EXERCISE PASSAGE.
==================================================

Untrustworthiness
© Ronald Grant ArchivePeople associate features such as a furrowed brow with untrustworthiness.
The human brain can judge the apparent trustworthiness of a face from a glimpse so fleeting, the person has no idea they have seen it, scientists claim.

Researchers in the US found that brain activity changed in response to how trustworthy a face appeared to be when the face in question had not been consciously perceived.

Scientists made the surprise discovery during a series of experiments that were designed to shed light on the the neural processes that underpin the snap judgments people make about others.

The findings suggest that parts of our brains are doing more complex subconscious processing of the outside world than many researchers thought.

Jonathan Freeman at New York University said the results built on previous work that shows "we form spontaneous judgments of other people that can be largely outside awareness."

The study focused on the activity of the amygdala, a small almond-shaped region deep inside the brain. The amygdala is intimately involved with processing strong emotions, such as fear. Its central nucleus sends out the signals responsible for the famous and evolutionarily crucial "fight-or-flight" response.

Prior to the study, Freeman asked a group of volunteers to rate the trustworthiness of a series of faces. People tend to agree when they rank trustworthiness - faces with several key features, such as more furrowed brows and shallower cheekbones, are consistently rated as less trustworthy.

Freeman then invited a different group of people to take part in the experiments. Each lay in an MRI scanner while images of faces flashed up on a screen before them. Each trustworthy or untrustworthy face flashed up for a matter of milliseconds. Though their eyes had glimpsed the images, the participants were not aware they had seen the faces.
Trustworthiness
© Journal of NeuroscienceFaces, ranging from low to high trustworthiness.

==================================================

DATASET ENTRIES.
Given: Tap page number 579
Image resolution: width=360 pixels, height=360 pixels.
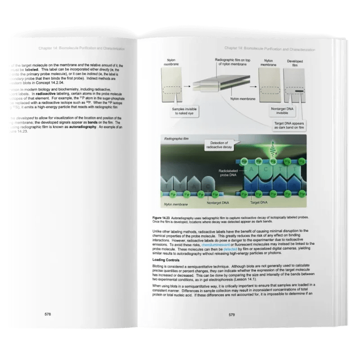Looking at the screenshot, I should click(x=233, y=315).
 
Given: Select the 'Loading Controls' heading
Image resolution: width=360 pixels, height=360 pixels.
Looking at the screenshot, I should click(x=166, y=260).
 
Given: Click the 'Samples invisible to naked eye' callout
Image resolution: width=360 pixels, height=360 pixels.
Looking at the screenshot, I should click(x=180, y=112).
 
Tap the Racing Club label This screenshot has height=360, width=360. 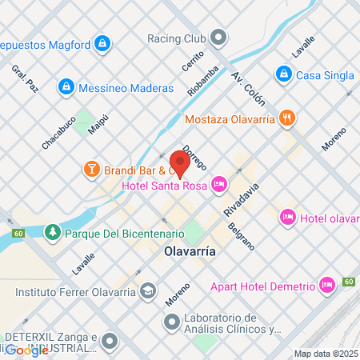point(176,38)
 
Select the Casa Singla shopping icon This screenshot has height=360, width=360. point(282,74)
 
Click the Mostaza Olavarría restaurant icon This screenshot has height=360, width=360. point(287,119)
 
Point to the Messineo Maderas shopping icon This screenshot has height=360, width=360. point(66,86)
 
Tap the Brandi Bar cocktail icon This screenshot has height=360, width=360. point(92,169)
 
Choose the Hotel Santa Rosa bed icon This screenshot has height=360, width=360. point(219,186)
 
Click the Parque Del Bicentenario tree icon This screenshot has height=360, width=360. point(53,233)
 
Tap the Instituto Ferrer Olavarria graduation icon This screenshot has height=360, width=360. point(147,290)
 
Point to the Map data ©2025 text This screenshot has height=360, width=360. point(325,354)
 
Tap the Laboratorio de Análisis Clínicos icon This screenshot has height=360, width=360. point(170,323)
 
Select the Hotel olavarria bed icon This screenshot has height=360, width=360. point(287,217)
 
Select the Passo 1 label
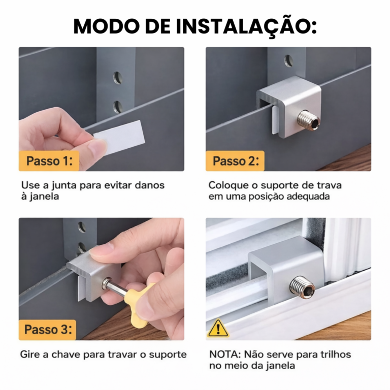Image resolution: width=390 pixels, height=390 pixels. [x=49, y=160]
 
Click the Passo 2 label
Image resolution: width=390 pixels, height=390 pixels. [x=235, y=160]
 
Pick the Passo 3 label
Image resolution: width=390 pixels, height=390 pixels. [x=48, y=330]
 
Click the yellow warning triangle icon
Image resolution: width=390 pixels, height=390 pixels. [x=218, y=329]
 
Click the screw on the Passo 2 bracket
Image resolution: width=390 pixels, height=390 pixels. [x=309, y=121]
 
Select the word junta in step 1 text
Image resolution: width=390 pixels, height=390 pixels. [x=64, y=186]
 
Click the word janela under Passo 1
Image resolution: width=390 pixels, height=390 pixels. [x=44, y=197]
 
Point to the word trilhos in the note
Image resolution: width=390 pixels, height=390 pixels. [x=335, y=354]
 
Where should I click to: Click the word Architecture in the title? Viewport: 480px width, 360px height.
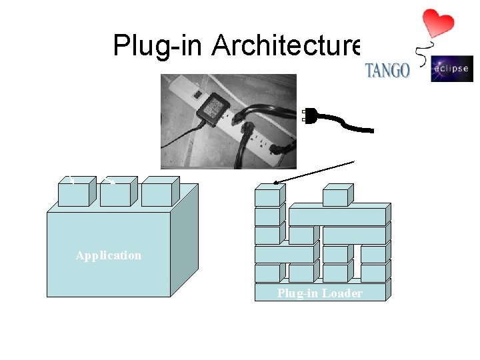pyautogui.click(x=285, y=46)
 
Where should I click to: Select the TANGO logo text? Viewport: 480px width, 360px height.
pyautogui.click(x=387, y=70)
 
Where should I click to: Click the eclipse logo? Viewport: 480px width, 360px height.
pyautogui.click(x=451, y=69)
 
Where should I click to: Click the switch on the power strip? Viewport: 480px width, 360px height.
pyautogui.click(x=197, y=95)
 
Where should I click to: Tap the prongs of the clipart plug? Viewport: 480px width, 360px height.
pyautogui.click(x=307, y=115)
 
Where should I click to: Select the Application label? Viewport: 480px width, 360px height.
pyautogui.click(x=108, y=255)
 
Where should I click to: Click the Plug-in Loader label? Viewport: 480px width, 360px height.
pyautogui.click(x=320, y=293)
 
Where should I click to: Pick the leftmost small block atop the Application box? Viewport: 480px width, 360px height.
pyautogui.click(x=73, y=193)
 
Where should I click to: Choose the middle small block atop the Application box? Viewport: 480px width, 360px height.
pyautogui.click(x=115, y=193)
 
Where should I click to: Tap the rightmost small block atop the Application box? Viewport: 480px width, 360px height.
pyautogui.click(x=156, y=193)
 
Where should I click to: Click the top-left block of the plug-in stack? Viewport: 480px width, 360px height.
pyautogui.click(x=267, y=197)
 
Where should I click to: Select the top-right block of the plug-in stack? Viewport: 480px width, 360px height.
pyautogui.click(x=335, y=197)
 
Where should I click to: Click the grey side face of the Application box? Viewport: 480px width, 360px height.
pyautogui.click(x=185, y=240)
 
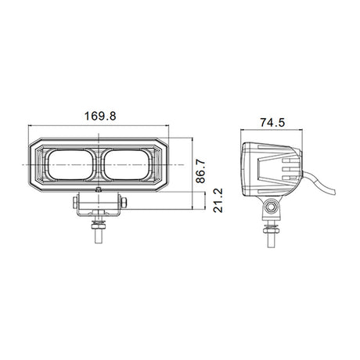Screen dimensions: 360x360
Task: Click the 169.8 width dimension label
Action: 100,116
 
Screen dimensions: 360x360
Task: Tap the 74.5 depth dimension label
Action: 272,122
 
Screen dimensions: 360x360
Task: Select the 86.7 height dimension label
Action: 201,171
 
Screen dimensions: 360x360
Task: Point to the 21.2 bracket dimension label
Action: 218,200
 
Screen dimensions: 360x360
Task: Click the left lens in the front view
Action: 70,165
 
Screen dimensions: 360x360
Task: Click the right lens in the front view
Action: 127,165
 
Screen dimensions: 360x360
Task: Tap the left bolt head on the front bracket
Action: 74,203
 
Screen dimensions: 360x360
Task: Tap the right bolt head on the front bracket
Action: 124,203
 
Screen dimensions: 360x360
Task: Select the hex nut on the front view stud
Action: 98,224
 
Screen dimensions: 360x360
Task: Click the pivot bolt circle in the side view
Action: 272,207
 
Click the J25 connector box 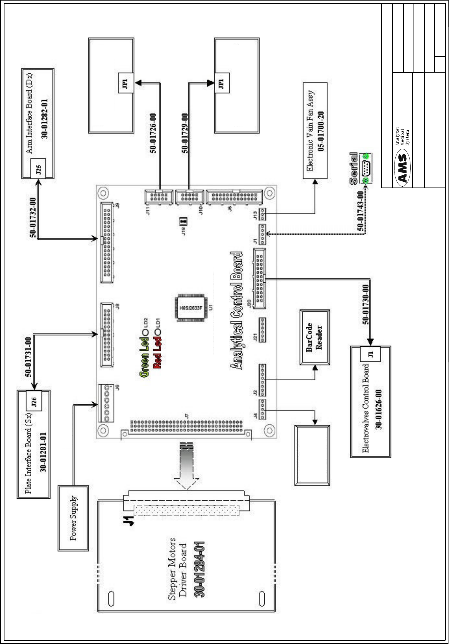[x=39, y=168]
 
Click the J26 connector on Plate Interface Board [x=34, y=401]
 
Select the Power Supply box [x=73, y=518]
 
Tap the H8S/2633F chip [x=191, y=308]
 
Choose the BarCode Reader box [x=315, y=337]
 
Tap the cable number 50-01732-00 [x=33, y=217]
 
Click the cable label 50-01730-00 [x=366, y=304]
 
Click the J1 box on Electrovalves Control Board [x=370, y=354]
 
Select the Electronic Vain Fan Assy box [x=315, y=131]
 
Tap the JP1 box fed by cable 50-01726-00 [x=125, y=83]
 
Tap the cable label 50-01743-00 [x=361, y=211]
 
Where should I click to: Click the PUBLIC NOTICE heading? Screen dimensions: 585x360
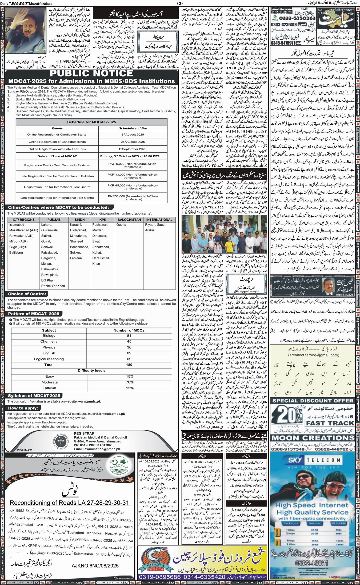(x=91, y=73)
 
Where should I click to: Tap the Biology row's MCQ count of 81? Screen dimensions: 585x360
(x=129, y=336)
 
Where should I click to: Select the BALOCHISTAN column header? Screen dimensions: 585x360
(x=129, y=220)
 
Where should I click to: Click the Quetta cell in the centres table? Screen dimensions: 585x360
(x=121, y=225)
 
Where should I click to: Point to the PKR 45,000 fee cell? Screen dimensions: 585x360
(x=133, y=187)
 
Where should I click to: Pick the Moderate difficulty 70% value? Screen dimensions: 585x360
(x=130, y=382)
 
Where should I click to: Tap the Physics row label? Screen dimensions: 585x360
(x=49, y=347)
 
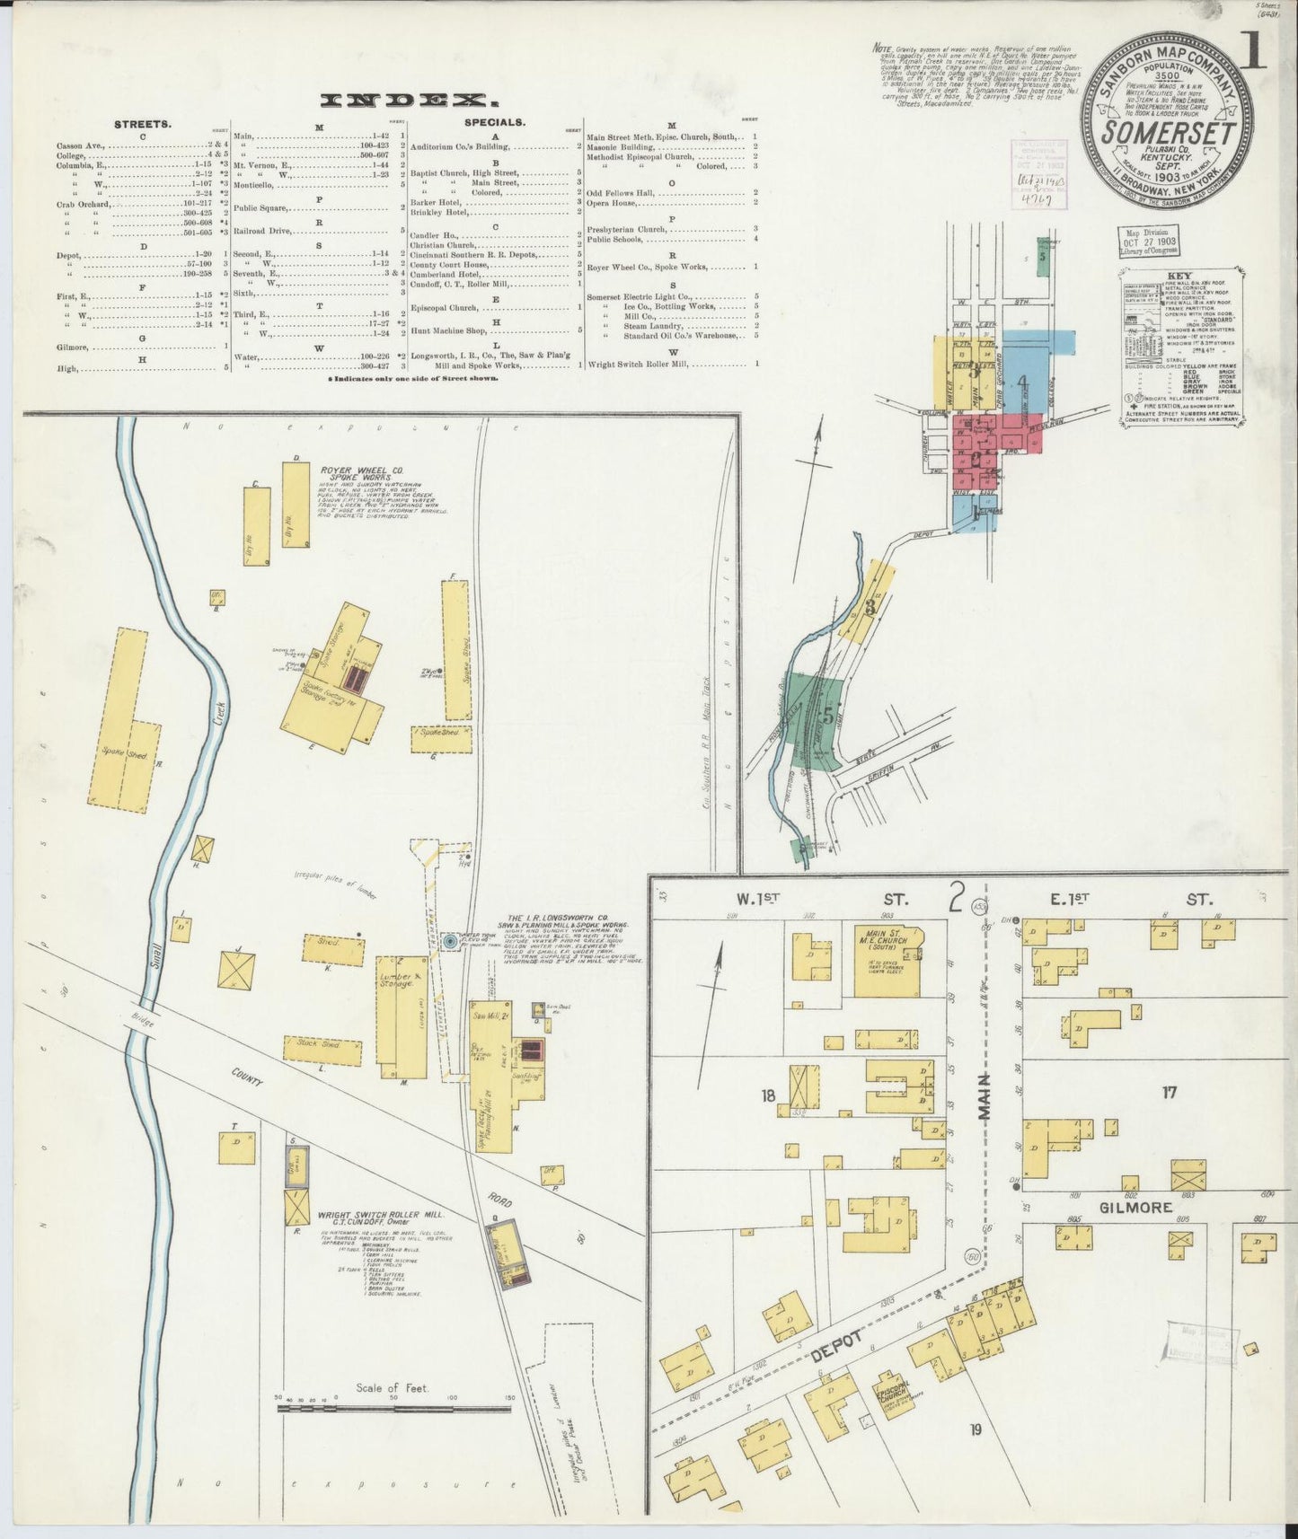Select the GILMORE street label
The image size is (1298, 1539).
click(x=1135, y=1208)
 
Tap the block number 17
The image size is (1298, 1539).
click(x=1169, y=1093)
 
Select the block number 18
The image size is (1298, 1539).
click(x=768, y=1095)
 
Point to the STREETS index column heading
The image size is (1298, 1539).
click(x=143, y=124)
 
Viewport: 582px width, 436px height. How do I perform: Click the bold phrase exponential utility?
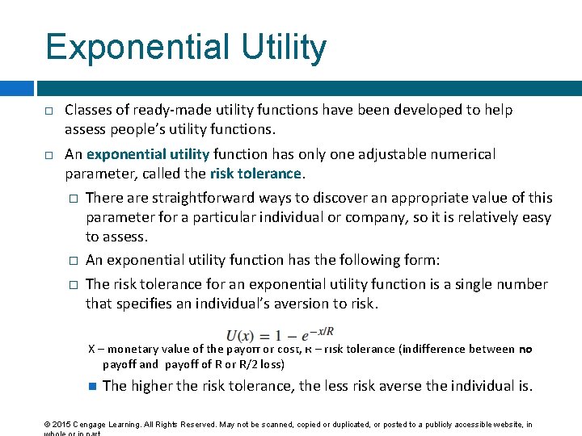click(x=148, y=154)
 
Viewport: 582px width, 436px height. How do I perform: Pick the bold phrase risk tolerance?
click(x=255, y=174)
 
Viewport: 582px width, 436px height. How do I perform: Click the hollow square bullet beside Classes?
click(x=49, y=111)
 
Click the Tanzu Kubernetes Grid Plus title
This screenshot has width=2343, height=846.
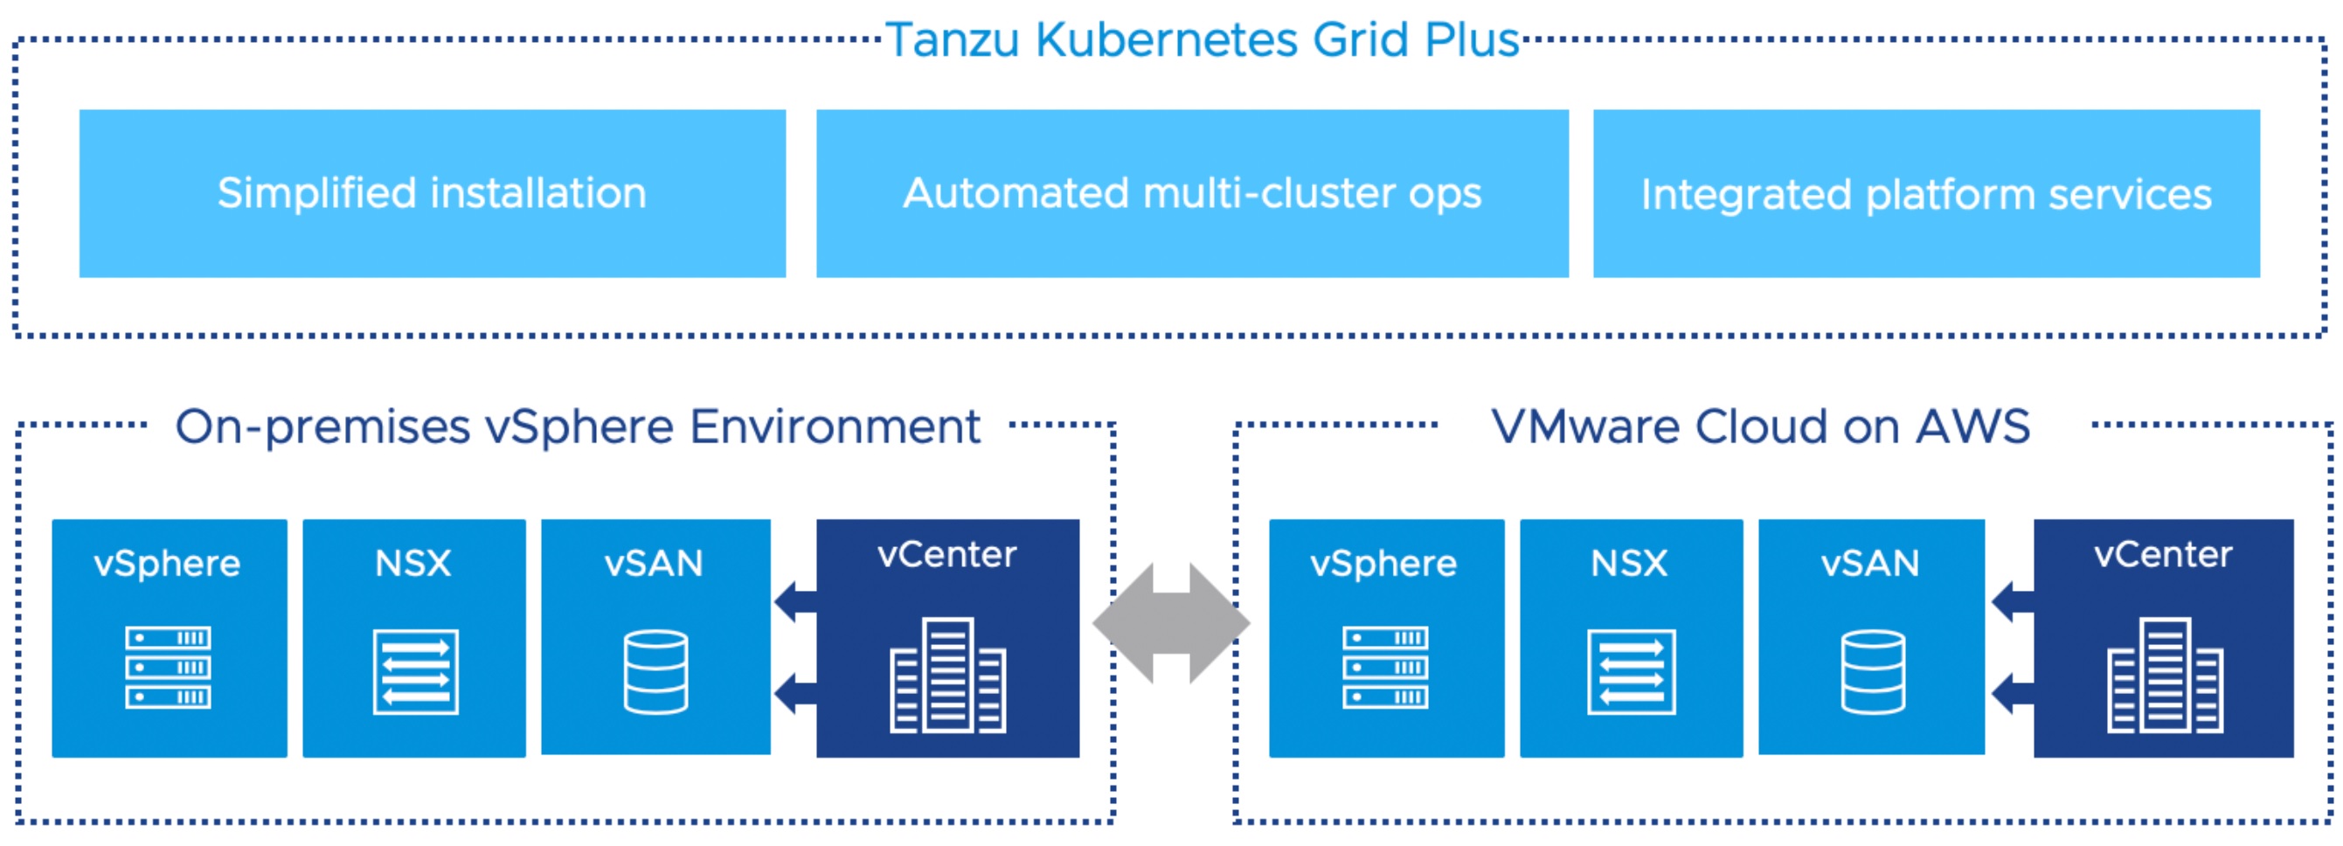click(x=1203, y=40)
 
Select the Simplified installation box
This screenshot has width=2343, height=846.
click(x=432, y=193)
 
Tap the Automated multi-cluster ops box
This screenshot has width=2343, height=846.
click(x=1191, y=193)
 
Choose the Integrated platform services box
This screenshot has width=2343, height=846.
click(x=1925, y=193)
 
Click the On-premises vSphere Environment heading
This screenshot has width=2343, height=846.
click(x=578, y=426)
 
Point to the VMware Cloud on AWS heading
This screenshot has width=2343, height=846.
click(x=1760, y=426)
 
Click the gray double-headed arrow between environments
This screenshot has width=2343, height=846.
click(x=1171, y=623)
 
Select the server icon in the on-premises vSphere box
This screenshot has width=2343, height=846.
click(x=169, y=667)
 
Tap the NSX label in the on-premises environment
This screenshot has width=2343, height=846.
click(x=413, y=563)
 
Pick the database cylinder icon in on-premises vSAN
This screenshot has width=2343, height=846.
click(x=655, y=671)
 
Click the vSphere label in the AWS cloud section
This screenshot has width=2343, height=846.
click(x=1383, y=564)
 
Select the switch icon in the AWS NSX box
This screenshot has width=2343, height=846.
click(x=1632, y=671)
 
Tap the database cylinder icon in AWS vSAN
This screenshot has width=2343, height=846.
click(x=1873, y=671)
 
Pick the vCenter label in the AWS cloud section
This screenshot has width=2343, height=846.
click(x=2163, y=554)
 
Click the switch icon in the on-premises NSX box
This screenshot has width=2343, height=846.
click(x=416, y=671)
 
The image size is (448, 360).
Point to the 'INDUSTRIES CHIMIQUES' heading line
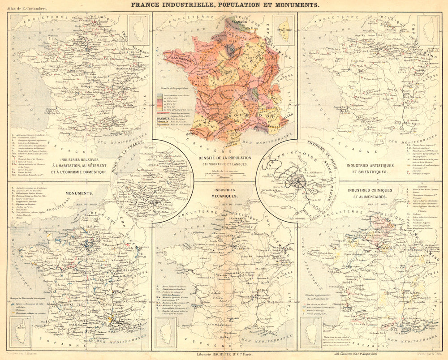pyautogui.click(x=370, y=190)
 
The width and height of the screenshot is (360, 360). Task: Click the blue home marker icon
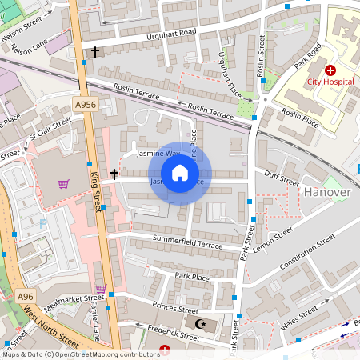click(180, 173)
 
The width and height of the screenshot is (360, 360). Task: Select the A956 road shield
click(86, 105)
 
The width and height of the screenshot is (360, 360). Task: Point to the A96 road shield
click(26, 297)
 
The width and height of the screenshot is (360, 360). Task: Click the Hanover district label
click(327, 192)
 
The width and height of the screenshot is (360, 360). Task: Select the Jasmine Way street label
click(158, 152)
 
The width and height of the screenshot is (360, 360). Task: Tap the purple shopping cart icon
click(63, 184)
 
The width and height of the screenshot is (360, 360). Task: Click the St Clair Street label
click(50, 127)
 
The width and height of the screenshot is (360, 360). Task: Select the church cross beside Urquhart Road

==================================================

ACTIVITY 1. From the article on face trustworthiness, quote the part that begins with the words containing "Prior to the" and ends with "to high trustworthiness.".
ACTIVITY 2.
Answer these questions using the article on face trustworthiness:
(a) Which brain region was the focus of the study?
(b) Which facial features are named as making a face rated less trustworthy?
(c) Where were the participants in the second group while the faces were shown to them?
ACTIVITY 3. Continue the article on face trustworthiness from its final line.

RESPONSE 1.
Prior to the study, Freeman asked a group of volunteers to rate the trustworthiness of a series of faces. People tend to agree when they rank trustworthiness - faces with several key features, such as more furrowed brows and shallower cheekbones, are consistently rated as less trustworthy.

Freeman then invited a different group of people to take part in the experiments. Each lay in an MRI scanner while images of faces flashed up on a screen before them. Each trustworthy or untrustworthy face flashed up for a matter of milliseconds. Though their eyes had glimpsed the images, the participants were not aware they had seen the faces.
Trustworthiness
© Journal of NeuroscienceFaces, ranging from low to high trustworthiness.

RESPONSE 2.
(a) The amygdala.
(b) More furrowed brows and shallower cheekbones.
(c) Lying in an MRI scanner.

RESPONSE 3.
Even so, the brain scans revealed that the amygdala responded differently to subliminal images of trustworthy and untrustworthy faces. Some regions of the amygdala reacted to how untrustworthy a face was, while other regions seemed to register the overall strength of the judgment, becoming more active only when a face was either very trustworthy or very untrustworthy.

Freeman said the biggest question now was whether the brain activity altered how people behaved. "Even though people might not have conscious awareness, they might move back very subtly when perceiving an untrustworthy face, but that is still unknown," he said. Details of the study appear in the Journal of Neuroscience.

Previous work has shown that the amygdala reacts to scary subliminal images, but to find that the structure made judgment calls on trustworthiness was unexpected.

"The social cues for trustworthiness are considerably more subtle and complex than a simple, fearful expression on a clearly emotional face. It suggests that the amygdala's processing of social cues outside awareness may be more extensive than we thought ," Freeman said.

"The findings are surprising because they show that face evaluation can be done without perceptual awareness," said Alexander Todorov, professor of psychology at Princeton University. "Even if we are unaware of perceptual information, our brain, in this particular case the amygdala, is capable of processing this information."